2.6.4.– Herodes el Grande 2.6.4.1.– Herodes el Grande (I) Herodes el Grande no era en realidad de origen judío, nació en la ciudad de Ascalón, probablemente en el año 73 a.C. Se trataba de una urbe pagana situada al sur de Israel, donde se rendía culto a Niké. Su padre era el idumeo Antípatro (originario del país de Edom, al sur de Judea, un pueblo desde siempre muy denostado por los profetas bíblicos) y su madre, la nabatea Cypros, probablemente hija del rey Aretas III. Los idumeos o edomitas habían sido incorporados al imperio de la dinastía judía de los asmoneos y convertidos al judaísmo hacia el 130 a.C. Por este motivo los idumeos aún no eran bien vistos por los Judíos más piadosos.
Antípatro había comenzado como consejero del rey Hircano II, uno de los últimos representantes de la dinastía judaica de los asmoneos o macabeos, surgida de una influyente familia judía que había encabezado desde mediados del siglo II a.C. la resistencia nacional de los hebreos contra los dominadores grecosirios (los seleúcidas macedónicos de Siria) y contra los grecoegipcios (los ptolomeos macedónicos dominantes por entonces en Egipto). Este Antípatro, el padre de Herodes, había apoyado las pretensiones de Hircano al trono judío frente al hermano de éste, Aristóbulo, primero con el apoyo militar de sus parientes árabes y finalmente con el decisivo apoyo que consiguió del romano Cneo Pompeyo, cuyas tropas ya habían ocupado Siria por aquel entonces, durante la guerra del rey de Armenia contra los romanos. Pompeyo y sus legiones habían sitiado Jerusalén en el año 63 a.C, y sus propios habitantes le abrieron las puertas, pero tuvo que tomar al asalto el reducto amurallado del Templo donde se habían refugiado los partidarios de Aristóbulo, dispuestos a resistir. Tras el asalto y la victoria, Pompeyo entró con sus oficiales en la cámara prohibida del santuario, lugar reservadísimo en el que sólo podía entrar el Sumo Sacerdote, y contempló de cerca el tesoro sagrado y todos los objetos de oro puro que nadie había visto (el candelabro de oro, la mesa del altar y otros utensilios sacros); sin embargo, por la razón que fuere, no quiso llevarse nada. Confirmó a Hircano como sumo sacerdote de los judíos, impuso un tributo a Jerusalén y a su región, y se anexionó a Siria varias ciudades costeras de Palestina que le asegurasen las comunicaciones terrestres y marítimas con Egipto. Hecho lo cual, regresó a Roma llevándose deportado a Aristóbulo y a su familia (aunque éste se fugó durante el viaje).
============
■ **Objetivo 1**
¿Cómo se traduce al inglés esta oración del fragmento sobre Herodes el Grande: «Los idumeos o edomitas habían sido incorporados al imperio de la dinastía judía de los asmoneos y convertidos al judaísmo hacia el 130 a.C.»?
■ **Objetivo 2**
Según el fragmento sobre Herodes el Grande:
(a) ¿En qué ciudad nació Herodes el Grande?
(b) ¿En qué año sitiaron Pompeyo y sus legiones Jerusalén?
(c) ¿A quién confirmó Pompeyo como sumo sacerdote de los judíos?
Responde basándote solo en el fragmento.

■ **Datos almacenados**
============
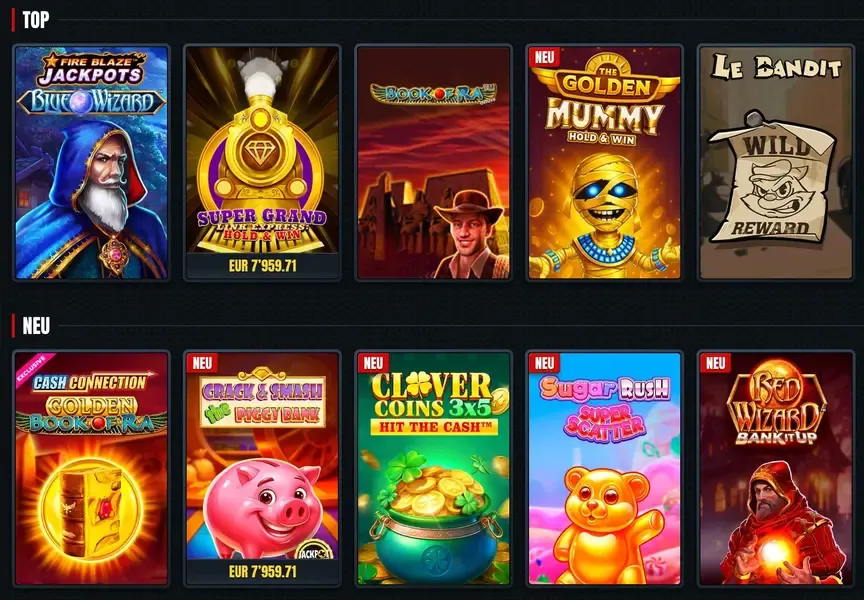The height and width of the screenshot is (600, 864).
Task: Select The Golden Mummy Hold & Win game
Action: click(604, 163)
============
■ **Solución 1**
The Idumeans or Edomites had been incorporated into the empire of the Jewish Hasmonean dynasty and converted to Judaism around 130 BC.

■ **Solución 2**
(a) En Ascalón.
(b) En el año 63 a.C.
(c) A Hircano.